If [4.7/2] is not meant to apply to that conversion, the standard should
say that somewhere.

> (It is
> a bit vague, I'll admit, since it says "A new-expression passes
> the amount of space requested to the allocation function as the
> first argument of type std:: size_t." It doesn't really say
> what happens if the "amount of space" isn't representable in a
> size_t.

So you see: taken litterally, the standard guarantees something impossible
to happen.

> But since it's clear that the request can't be honored,
> the only reasonable interpretation is that you get a bad_alloc.)

Hm, that is a mixure of common sense and wishfull thinking

I agree that a bad_alloc is clearly what I would _want_ to get. I do not
see, however, how to argue from the wording of the standard that I _will_
get that.


Best

Kai-Uwe Bux

In article <Xns9AC1E3EAF7668nobodyebiee@216.196.97.131>,
says...

[ ... ]

> The standard says that for too large allocations std::bad_alloc must be
> thrown. In the user code there is no unsigned arithmetic done, thus no
> wraparound can occur. I would say that if the implementation does not
> check for the overflow and silently wraps the result, the implementation
> does not conform to the standard.
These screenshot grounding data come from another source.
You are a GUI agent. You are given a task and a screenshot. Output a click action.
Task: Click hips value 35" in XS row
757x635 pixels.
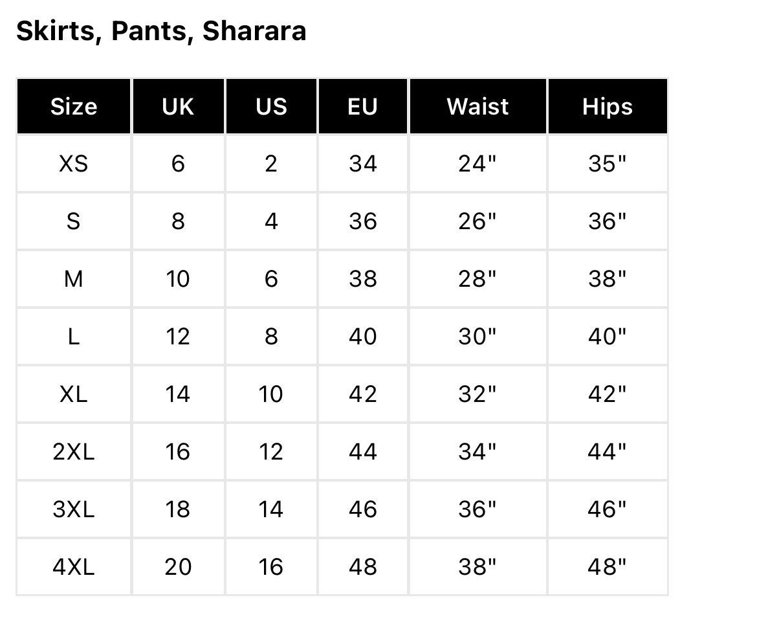(608, 164)
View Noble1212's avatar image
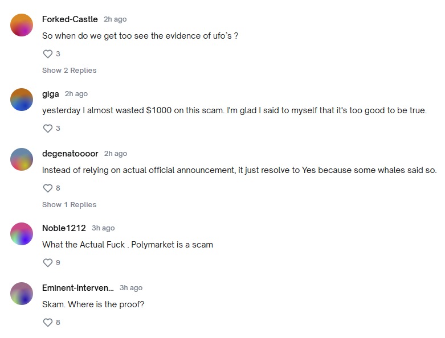 pos(22,234)
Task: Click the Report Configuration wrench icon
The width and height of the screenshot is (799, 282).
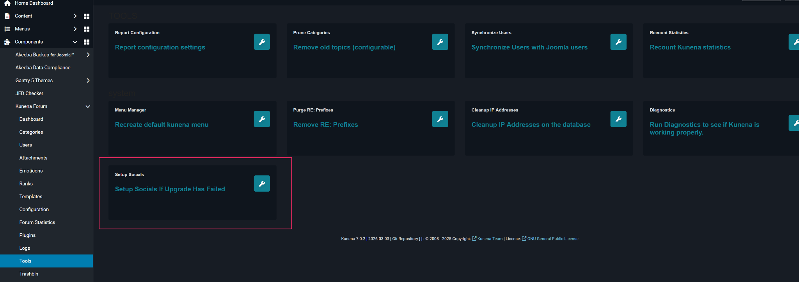Action: (x=262, y=42)
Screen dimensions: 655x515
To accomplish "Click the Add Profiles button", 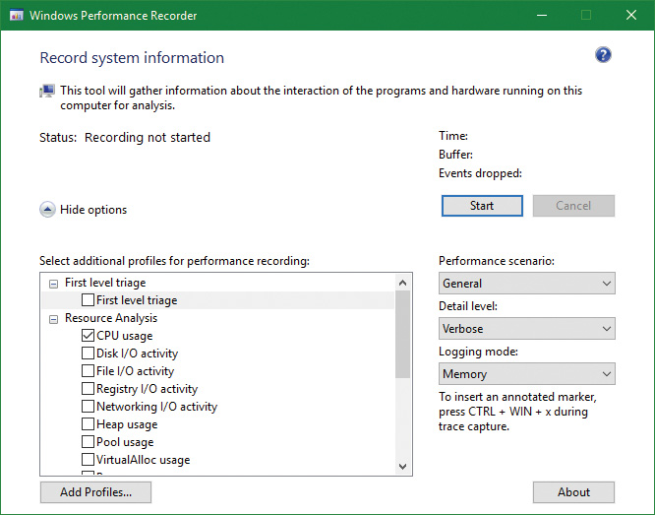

It is irrelevant if the implementation
> uses unsigned arithmetics inside, or e.g. double.
>
> I have not studied the standard in detail, so this is just my opinion how
> it should work.

Though it's in a non-normative note, the standard says ($5.3.4/12):

new T[5] results in a call of operator new[](sizeof(T)*5+x)

Even though that's a note, I think it's going to be hard to say it's
_wrong_ for an implementation to do exactly what that says -- and if
sizeof(T) is the maximum value for size_t, the expression above will
clearly wraparound...

--
Later,
Jerry.

The universe is a figment of its own imagination.